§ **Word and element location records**
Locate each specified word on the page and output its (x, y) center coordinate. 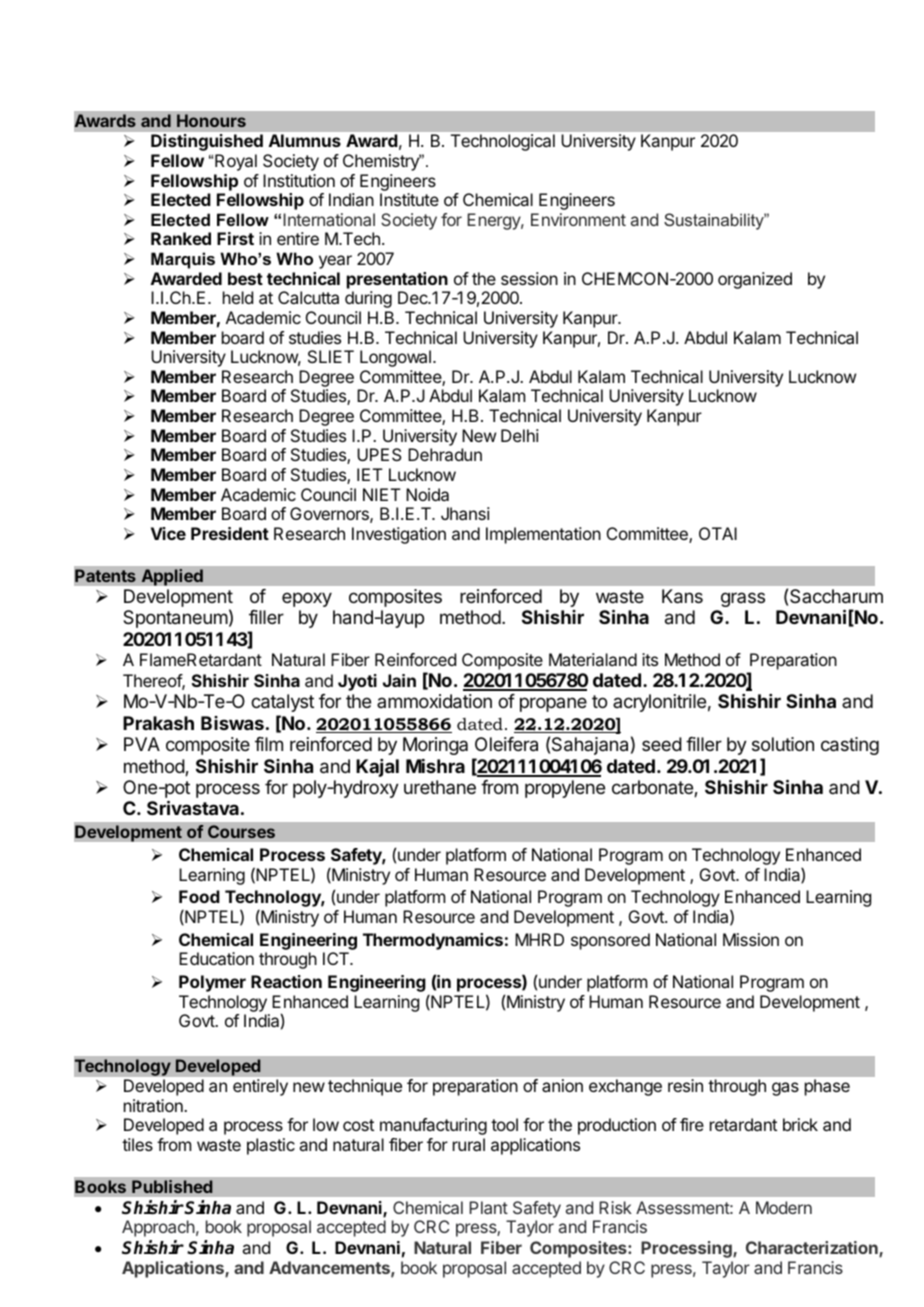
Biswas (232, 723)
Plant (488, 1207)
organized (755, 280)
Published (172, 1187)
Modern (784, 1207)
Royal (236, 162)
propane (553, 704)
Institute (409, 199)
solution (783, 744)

§ **What is needed**
Pull out the stretch of the data from the line containing "organized (755, 280)" through the last line, and copy each line unchanged.

§ **Answer to the problem**
organized (755, 280)
Published (172, 1187)
Modern (784, 1207)
Royal (236, 162)
propane (553, 704)
Institute (409, 199)
solution (783, 744)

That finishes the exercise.